Fear and Risk

Hypothesis: fear saturates. You can only get so scared. Your level of fear in a high-stakes situation will be very close to what you felt on an earlier lower-stakes day.

(I think it’s pretty obvious that, having been in a high-stakes situation, your idea of fear tends to re-calibrate so subsequent lower-stakes moments will be a lot less scary.)

Key implication: if you’re scared pantsless you may falsely assume there’s more at risk. I would add the opposite is also true, if you aren’t scared you may falsely assume there isn’t much at risk.

In other words, you should judge risk by rational metrics, not by instinct.

Case in point: people tends to view skydiving as absurdly dangerous and scuba diving as pretty safe. Having been skydiving and done a fair bit of scuba diving, this is only true at the most elementary level of either. Skydiving gear is pretty simple and reliable, whereas underwater you can easily kill yourself by forgetting to breathe out. (and then there are rebreathers, the diver’s answer to wingsuits…)

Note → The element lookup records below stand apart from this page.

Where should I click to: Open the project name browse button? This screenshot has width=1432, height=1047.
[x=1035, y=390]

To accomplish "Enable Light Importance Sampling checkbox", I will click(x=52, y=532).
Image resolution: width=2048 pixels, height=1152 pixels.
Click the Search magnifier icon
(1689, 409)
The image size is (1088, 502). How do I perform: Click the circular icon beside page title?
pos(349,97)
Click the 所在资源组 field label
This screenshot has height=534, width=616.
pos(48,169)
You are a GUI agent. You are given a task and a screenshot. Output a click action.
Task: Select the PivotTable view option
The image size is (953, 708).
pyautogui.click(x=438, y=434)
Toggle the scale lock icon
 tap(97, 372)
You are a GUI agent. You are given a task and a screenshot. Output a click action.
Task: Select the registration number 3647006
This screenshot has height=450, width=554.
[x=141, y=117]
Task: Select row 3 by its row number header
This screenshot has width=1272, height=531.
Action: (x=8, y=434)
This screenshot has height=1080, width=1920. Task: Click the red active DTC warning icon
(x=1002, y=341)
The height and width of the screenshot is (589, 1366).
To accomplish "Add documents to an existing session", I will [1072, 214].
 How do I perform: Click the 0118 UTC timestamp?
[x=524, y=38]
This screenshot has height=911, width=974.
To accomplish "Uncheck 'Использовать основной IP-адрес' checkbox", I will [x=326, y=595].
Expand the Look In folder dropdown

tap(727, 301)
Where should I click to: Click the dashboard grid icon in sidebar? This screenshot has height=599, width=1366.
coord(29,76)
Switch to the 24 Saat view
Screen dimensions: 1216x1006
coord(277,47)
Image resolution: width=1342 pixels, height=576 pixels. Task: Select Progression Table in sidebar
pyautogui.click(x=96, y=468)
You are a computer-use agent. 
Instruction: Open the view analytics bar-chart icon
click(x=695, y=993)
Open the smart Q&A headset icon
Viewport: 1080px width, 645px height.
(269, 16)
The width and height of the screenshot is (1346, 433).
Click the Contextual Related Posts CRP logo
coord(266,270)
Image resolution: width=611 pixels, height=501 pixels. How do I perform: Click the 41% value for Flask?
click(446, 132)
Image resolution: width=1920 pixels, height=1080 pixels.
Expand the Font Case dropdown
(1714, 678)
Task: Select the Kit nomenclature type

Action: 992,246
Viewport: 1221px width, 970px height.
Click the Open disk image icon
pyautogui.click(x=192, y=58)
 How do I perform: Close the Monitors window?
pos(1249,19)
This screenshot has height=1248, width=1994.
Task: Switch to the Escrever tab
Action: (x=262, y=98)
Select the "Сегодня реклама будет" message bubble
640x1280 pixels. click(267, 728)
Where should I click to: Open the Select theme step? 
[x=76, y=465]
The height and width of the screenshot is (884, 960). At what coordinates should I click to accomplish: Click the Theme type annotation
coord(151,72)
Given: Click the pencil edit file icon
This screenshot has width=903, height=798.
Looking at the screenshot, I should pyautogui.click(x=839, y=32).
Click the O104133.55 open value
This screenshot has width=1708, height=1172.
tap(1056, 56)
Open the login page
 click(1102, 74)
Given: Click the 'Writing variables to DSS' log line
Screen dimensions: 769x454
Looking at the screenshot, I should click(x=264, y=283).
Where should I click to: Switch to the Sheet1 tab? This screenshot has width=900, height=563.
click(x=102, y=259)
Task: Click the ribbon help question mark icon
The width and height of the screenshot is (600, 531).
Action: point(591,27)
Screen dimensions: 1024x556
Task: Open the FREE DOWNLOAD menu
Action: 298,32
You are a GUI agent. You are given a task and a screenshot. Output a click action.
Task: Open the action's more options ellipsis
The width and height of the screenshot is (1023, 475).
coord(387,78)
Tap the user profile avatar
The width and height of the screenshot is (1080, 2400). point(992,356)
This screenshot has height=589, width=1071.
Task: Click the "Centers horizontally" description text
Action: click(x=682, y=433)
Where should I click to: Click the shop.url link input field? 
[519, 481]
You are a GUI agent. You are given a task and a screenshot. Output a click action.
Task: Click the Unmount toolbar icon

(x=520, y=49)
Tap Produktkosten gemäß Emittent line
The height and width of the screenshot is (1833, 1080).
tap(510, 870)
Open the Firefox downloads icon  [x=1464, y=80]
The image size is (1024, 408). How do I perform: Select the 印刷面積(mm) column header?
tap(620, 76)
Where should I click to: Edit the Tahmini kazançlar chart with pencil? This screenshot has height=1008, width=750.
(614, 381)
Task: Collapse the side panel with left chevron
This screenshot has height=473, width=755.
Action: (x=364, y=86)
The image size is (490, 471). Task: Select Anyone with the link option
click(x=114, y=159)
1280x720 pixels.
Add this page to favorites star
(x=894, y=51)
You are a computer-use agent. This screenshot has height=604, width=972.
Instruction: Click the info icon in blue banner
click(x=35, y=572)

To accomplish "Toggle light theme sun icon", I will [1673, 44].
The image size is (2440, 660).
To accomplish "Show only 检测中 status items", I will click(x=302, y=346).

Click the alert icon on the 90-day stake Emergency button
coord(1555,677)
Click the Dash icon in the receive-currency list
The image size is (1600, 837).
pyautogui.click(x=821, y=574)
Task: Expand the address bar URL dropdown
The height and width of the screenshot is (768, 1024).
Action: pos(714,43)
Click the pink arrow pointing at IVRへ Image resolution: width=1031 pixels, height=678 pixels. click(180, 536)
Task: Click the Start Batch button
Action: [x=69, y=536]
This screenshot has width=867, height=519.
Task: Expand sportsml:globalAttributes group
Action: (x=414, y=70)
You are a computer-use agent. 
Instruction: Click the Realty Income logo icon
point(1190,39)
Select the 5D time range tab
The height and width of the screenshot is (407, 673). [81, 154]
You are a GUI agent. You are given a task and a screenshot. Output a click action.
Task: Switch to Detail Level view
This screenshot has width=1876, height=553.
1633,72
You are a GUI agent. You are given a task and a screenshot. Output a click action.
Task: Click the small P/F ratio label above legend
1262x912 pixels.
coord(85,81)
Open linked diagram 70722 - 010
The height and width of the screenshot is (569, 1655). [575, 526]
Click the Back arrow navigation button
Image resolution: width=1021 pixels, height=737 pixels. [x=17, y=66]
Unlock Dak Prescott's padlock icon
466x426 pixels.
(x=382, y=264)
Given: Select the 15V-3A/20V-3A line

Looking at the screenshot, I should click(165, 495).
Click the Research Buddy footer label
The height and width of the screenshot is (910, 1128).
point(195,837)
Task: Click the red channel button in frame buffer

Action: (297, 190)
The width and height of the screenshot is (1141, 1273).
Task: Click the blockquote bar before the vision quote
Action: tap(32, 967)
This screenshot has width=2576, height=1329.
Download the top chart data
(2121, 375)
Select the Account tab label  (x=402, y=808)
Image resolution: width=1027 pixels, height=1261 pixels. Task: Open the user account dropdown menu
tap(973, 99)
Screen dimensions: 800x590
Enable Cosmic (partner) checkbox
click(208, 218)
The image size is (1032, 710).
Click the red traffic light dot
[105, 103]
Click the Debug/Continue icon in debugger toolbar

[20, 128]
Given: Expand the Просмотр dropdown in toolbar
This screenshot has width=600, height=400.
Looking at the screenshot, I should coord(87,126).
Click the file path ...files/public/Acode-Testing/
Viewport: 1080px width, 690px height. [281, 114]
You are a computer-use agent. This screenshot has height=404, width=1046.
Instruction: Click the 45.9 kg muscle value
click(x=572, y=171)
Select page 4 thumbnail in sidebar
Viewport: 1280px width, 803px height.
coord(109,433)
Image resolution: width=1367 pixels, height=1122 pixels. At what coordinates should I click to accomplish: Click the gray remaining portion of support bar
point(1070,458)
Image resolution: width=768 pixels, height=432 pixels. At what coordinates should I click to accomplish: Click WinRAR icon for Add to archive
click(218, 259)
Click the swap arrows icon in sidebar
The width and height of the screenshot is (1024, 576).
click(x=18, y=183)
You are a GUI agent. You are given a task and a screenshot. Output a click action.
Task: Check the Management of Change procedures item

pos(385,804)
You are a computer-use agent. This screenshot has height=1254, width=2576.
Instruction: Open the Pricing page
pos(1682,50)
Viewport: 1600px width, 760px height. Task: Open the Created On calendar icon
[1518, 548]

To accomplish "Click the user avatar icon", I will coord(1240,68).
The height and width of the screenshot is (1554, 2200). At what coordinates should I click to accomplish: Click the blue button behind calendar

Also, I said yesterday that “Operation Trust” was worth studying without providing any references, oops. As well as what’s on the Web, I would highly recommend getting a copy of Mitrokhin & Andrews’ “The Sword and the Shield: the Mitrokhin Archive.”

I’ve recommended this book several times before. While it’s deeply flawed in certain respects, it is to my knowledge the most comprehensive catalog of advanced social engineering attacks ever sold to the public.

Yes, it’s a dense read. One idea: actively try to come up with defenses or responses for each tactic as you read about them.

https://www.schneier.com/blog/archives/2012/08/fear_and_how_it.html

“The screaming fear in your stomach before you give a speech to 12 kids in the fifth grade is precisely the same fear a presidential candidate feels before the final debate. The fight-or-flight reflex that speeds up your heart when you’re about to get a speeding ticket you don’t deserve isn’t very different than the chemical reaction in the brain of an accused (but innocent) murder suspect when the jury walks in.

Bigger stakes can’t lead to more fear.

And, in an interesting glitch, more fear often tricks us into thinking we’re dealing with bigger stakes.”